Group buying industry continues downward trend

By By David Blight | 12 November 2012
 

The online group buying sector will not reach the heights that were initially predicted, as it posts its fourth consecutive quarter of decline.

Between quarter two and quarter three of 2012, the group buying sector saw a minimal decline, dropping from $117 million to $116.8 million, according to research firm Telsyte.

While this decline is significantly less than that of the previous three quarters, it nonetheless represents the fourth consecutive quarter of decline. The previous three quarters had seen  10%, 14% and 5% quarter-on-quarter decline respectively.

Telsyte had previously forecast the group buying sector would pull in $600 million in 2012, however the company has downgraded this to $530 million.

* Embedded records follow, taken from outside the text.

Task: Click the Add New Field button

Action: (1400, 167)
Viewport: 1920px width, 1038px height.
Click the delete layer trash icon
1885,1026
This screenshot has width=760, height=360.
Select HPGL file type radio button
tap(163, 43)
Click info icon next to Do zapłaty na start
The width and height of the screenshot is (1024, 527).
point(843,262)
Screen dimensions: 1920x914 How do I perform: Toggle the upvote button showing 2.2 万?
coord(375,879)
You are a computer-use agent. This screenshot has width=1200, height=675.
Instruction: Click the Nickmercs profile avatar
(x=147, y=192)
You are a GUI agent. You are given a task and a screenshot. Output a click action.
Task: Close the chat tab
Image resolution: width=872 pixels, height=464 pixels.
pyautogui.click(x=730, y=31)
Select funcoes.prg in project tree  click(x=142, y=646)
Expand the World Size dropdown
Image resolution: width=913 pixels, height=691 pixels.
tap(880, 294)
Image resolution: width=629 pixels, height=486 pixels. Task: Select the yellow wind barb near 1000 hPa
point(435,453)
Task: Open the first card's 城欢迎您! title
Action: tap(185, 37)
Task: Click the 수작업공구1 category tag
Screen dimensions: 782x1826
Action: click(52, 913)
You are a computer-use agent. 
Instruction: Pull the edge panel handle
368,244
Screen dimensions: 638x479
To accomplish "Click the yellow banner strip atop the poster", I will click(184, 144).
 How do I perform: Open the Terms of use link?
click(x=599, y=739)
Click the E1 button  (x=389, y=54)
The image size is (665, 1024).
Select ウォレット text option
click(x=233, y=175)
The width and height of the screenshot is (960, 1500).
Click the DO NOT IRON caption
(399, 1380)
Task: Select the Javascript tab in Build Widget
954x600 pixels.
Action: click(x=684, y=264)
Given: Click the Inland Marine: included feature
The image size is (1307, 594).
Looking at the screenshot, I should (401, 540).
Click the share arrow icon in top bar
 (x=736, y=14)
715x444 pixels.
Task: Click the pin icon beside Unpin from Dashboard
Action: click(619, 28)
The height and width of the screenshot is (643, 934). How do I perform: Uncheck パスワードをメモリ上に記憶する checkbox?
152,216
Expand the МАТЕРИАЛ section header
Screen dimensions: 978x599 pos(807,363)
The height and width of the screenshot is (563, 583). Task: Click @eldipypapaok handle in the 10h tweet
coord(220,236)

The shrinking market stands as a stark contrast to 2010, when almost every major media company jumped into the space through start-ups or acquisitions, leading to a sudden swelling of the sector.

However, the attitude regarding the sector seems to have turned. Several of the larger players have seen shrinking market share, including Ten Network's OurDeal and Seven West Media's Spreets.

Telsyte senior research manager Sam Yip said now is “the time for consolidation”. He argued the market is only big enough to sustain two large players and five or six smaller players.

“The number of overall sites is decreasing, as the smaller sites find it hard to compete with the big players. This is a very competitive market.”

Groupon and Scoopon have remained the largest players, with over 50% market share between them. In the last quarter, Groupon had 26% market share while Scoopon had 24%.

LivingSocial's share was 14%, while Cudo's was 12%and Spreets had 10%.